期刊名称:Proceedings of the National Academy of Sciences
印刷版ISSN:0027-8424
电子版ISSN:1091-6490
出版年度:2002
卷号:99
期号:26
页码:16678-16683
DOI:10.1073/pnas.262655199
语种:English
出版社:The National Academy of Sciences of the United States of America
摘要:Synthesis of inorganic polyphosphate (poly P) from the terminal phosphate of ATP is catalyzed reversibly by poly P kinase (PPK, now designated PPK1) initially isolated from Escherichia coli. PPK1 is highly conserved in many bacteria, including some of the major pathogens such as Pseudomonas aeruginosa. In a null mutant of P. aeruginosa lacking ppk1, we have discovered a previously uncharacterized PPK activity (designated PPK2) distinguished from PPK1 by the following: synthesis of poly P from GTP or ATP, a preference for Mn2+ over Mg2+, and a stimulation by poly P. The reverse reaction, a poly P-driven nucleoside diphosphate kinase synthesis of GTP from GDP, is 75-fold greater than the forward reaction, poly P synthesis from GTP. The gene encoding PPK2 (ppk2) was identified from the amino acid sequence of the protein purified near 1,000-fold, to homogeneity. The 5'-end is 177 bp upstream of the annotated genome sequence of a "conserved hypothetical protein"; ppk2 (1,074 bp) encodes a protein of 357 aa with a molecular mass of 40.8 kDa.
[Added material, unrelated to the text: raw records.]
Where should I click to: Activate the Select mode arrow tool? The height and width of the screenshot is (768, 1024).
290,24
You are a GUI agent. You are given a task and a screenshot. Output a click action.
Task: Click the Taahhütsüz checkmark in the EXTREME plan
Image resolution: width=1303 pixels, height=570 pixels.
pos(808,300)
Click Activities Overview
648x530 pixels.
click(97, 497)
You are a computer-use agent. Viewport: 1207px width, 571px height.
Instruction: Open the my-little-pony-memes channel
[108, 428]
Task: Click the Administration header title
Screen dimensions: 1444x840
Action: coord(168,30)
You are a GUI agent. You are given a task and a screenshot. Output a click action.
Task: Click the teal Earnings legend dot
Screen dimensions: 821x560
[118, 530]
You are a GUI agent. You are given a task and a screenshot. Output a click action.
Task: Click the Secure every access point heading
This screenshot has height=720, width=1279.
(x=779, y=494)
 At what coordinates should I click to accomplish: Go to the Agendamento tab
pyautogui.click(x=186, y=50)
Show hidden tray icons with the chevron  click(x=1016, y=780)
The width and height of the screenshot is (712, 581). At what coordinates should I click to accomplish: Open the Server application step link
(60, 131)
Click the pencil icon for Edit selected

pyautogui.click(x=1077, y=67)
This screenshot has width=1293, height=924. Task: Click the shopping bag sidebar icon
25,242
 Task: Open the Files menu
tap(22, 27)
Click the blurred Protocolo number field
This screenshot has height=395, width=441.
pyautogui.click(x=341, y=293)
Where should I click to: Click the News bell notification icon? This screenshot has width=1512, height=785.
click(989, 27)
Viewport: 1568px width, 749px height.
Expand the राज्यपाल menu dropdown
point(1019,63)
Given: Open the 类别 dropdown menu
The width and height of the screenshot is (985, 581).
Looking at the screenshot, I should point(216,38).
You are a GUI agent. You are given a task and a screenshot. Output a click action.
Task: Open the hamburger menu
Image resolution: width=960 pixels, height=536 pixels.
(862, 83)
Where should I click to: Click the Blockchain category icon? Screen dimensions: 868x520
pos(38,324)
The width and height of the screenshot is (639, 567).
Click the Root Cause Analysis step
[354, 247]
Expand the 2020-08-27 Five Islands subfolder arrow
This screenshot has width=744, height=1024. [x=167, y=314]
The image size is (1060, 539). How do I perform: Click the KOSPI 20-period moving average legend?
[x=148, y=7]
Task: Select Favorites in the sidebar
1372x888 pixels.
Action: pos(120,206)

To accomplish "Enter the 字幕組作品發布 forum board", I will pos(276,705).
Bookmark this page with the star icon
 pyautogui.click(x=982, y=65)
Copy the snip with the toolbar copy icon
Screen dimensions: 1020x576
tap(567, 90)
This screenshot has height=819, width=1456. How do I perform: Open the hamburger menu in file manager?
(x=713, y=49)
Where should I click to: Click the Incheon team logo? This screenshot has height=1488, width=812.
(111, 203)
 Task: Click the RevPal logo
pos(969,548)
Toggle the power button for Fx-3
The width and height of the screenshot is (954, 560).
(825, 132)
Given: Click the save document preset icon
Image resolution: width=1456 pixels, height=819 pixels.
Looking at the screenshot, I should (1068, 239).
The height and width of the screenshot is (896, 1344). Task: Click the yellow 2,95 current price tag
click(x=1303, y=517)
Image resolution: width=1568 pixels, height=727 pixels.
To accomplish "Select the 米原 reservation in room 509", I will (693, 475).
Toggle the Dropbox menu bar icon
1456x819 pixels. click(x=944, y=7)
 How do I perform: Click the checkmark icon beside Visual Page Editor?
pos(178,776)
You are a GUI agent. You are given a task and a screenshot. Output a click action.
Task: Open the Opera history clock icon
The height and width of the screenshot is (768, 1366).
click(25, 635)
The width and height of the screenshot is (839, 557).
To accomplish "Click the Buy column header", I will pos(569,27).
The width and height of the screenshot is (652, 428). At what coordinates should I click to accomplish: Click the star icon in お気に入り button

Sequences homologous to PPK2 are present in two other proteins in P. aeruginosa, in two Archaea, and in 32 other bacteria (almost all with PPK1 as well); these include rhizobia, cyanobacteria, Streptomyces, and several pathogenic species. Distinctive features of the poly P-driven nucleoside diphosphate kinase activity and structural aspects of PPK2 are among the subjects of an accompanying report.